Honest framing: this is a matched cohort, not a randomized controlled trial. It is monocentric — a single team with significant expertise in IO BMC delivery. Replication in multi-center settings with independent operators is needed. But a true double-blind RCT with 15-year follow-up of joint-preserving biologics in hip OA is not practically feasible to run — and the dose-response relationship, the consistent safety record, and the magnitude of the THA-free survival difference provide more causal inference support than most matched cohort studies. This is the strongest real-world joint-preservation evidence we have for the hip, and it belongs in every patient conversation about biologic options in mild-to-moderate OA.

Intra-articular (non-intraosseous) PRP for hip OA tells a more modest story. Lim et al. 2023 in AJSM — 8 studies, 331 patients — found PRP significantly reduced pain versus baseline with peak effect at 1–2 months, with leukocyte-poor and single-injection formulations outperforming leukocyte-rich and multi-injection protocols. Cite: PubMed 35971803. A 2024 systematic review of 5 RCTs of intra-articular PRP for hip OA found significant pain and function improvement in all 5 studies with a favorable safety profile and outcomes comparable to hyaluronic acid. Cite: PubMed 39569300.

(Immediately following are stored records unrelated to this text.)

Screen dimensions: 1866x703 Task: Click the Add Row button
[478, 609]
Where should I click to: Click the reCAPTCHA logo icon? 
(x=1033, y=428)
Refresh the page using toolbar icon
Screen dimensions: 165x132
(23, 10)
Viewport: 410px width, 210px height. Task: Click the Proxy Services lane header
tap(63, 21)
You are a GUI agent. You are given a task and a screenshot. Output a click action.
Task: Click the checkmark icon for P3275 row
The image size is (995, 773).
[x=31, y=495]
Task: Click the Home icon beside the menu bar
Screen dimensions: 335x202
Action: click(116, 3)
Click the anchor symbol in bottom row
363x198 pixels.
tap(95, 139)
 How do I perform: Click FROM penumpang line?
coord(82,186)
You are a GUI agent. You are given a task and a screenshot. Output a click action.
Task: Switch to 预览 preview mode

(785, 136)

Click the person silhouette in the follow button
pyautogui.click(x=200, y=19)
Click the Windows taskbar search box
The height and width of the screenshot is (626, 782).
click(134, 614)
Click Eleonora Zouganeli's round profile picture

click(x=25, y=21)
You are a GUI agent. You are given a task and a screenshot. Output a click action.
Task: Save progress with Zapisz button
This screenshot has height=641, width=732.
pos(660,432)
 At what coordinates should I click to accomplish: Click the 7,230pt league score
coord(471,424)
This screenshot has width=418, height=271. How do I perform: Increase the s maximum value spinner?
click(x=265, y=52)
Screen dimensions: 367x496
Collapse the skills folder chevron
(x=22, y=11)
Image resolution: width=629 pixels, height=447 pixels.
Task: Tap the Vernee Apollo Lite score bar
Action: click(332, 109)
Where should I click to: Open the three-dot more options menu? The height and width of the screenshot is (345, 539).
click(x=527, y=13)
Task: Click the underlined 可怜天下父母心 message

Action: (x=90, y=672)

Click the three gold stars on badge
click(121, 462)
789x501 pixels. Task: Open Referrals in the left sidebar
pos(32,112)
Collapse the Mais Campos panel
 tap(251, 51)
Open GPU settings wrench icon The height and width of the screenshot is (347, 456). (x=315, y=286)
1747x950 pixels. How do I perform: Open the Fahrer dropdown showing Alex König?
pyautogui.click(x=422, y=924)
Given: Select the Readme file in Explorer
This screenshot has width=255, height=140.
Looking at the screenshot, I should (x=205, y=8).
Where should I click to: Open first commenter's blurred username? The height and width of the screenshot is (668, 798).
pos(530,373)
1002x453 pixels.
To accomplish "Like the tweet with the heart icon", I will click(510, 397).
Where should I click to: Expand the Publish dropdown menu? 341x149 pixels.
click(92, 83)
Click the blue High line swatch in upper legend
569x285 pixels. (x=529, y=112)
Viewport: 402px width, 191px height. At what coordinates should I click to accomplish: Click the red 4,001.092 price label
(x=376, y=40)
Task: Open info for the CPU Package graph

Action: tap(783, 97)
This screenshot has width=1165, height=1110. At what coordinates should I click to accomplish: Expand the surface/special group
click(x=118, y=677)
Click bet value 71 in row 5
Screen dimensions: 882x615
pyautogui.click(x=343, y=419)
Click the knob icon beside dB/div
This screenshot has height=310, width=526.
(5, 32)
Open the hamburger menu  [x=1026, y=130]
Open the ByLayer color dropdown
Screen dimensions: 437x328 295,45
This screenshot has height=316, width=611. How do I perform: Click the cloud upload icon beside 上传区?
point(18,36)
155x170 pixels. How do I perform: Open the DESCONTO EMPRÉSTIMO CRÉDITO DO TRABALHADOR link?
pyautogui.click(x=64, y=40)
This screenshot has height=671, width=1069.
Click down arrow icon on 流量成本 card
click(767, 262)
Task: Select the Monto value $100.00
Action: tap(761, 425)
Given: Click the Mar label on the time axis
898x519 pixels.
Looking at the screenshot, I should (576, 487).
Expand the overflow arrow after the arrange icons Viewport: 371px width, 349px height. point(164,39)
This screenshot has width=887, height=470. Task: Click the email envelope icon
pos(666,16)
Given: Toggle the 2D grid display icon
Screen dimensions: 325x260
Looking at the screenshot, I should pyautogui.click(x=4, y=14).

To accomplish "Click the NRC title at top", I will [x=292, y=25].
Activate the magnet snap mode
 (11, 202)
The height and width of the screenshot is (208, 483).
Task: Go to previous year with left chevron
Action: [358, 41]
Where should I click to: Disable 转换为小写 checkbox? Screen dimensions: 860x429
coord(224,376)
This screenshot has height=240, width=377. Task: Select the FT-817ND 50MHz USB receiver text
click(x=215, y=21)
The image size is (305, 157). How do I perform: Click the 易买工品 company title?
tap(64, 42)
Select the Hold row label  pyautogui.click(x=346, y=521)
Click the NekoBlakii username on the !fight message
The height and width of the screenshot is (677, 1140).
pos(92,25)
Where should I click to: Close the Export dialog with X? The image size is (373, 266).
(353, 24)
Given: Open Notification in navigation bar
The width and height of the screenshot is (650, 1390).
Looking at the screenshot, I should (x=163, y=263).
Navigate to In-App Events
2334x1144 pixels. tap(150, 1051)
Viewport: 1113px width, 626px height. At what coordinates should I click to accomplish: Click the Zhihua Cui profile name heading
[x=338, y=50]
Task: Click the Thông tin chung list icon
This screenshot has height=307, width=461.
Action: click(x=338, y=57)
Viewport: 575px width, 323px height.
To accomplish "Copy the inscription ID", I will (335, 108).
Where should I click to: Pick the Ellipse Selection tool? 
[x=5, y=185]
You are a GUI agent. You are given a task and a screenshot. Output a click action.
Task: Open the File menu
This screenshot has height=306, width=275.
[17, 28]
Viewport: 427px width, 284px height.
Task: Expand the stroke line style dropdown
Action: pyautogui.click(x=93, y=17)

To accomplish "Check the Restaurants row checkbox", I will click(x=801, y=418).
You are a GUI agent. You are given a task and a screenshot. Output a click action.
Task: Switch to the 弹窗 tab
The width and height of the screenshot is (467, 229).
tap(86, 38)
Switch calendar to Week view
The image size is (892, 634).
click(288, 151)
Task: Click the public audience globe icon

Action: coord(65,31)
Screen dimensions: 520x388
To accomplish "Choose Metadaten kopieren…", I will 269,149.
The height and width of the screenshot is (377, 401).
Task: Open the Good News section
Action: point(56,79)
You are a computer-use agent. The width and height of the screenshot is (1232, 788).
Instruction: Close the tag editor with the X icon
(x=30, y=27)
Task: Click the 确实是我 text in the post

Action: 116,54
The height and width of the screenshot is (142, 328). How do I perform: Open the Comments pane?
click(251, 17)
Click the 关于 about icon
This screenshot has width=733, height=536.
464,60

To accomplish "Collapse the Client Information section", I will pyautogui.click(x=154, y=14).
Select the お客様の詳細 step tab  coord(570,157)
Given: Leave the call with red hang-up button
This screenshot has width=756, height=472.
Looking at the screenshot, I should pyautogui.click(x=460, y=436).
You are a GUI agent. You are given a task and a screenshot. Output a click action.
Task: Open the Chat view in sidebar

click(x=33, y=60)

A negative head-to-head finding worth knowing: A 2025 Frontiers in Bioengineering and Biotechnology SR/MA found that combining PRP with hyaluronic acid (PRP+HA) was actually worse for pain than PRP alone at both 3 and 12 months in hip OA — the opposite of what is observed in knee OA. Cite: Frontiers 2025 PRP+HA SR/MA. This is a practically important negative finding: if you are receiving intra-articular treatment for hip OA, combining PRP and HA does not appear to be additive and may be counterproductive.

The honest clinical synthesis for hip OA: intra-articular PRP is a reasonable bridge intervention with modest-to-moderate evidence, best at 1–3 months, using leukocyte-poor single-injection protocols. Do not combine with HA based on current data. Intraosseous BMC, in experienced hands with verified high CFU-F yield, now has the strongest long-term joint-preservation evidence of any non-surgical hip OA intervention — by a substantial margin.

6b. Greater Trochanteric Pain Syndrome / Gluteal Tendinopathy

This is the area where PRP at the hip has the strongest, most consistent positive signal in the published literature. Multiple RCTs and systematic reviews favor PRP over corticosteroid in the medium-to-long term, with a durable 2-year advantage documented in the only head-to-head RCT with that follow-up window.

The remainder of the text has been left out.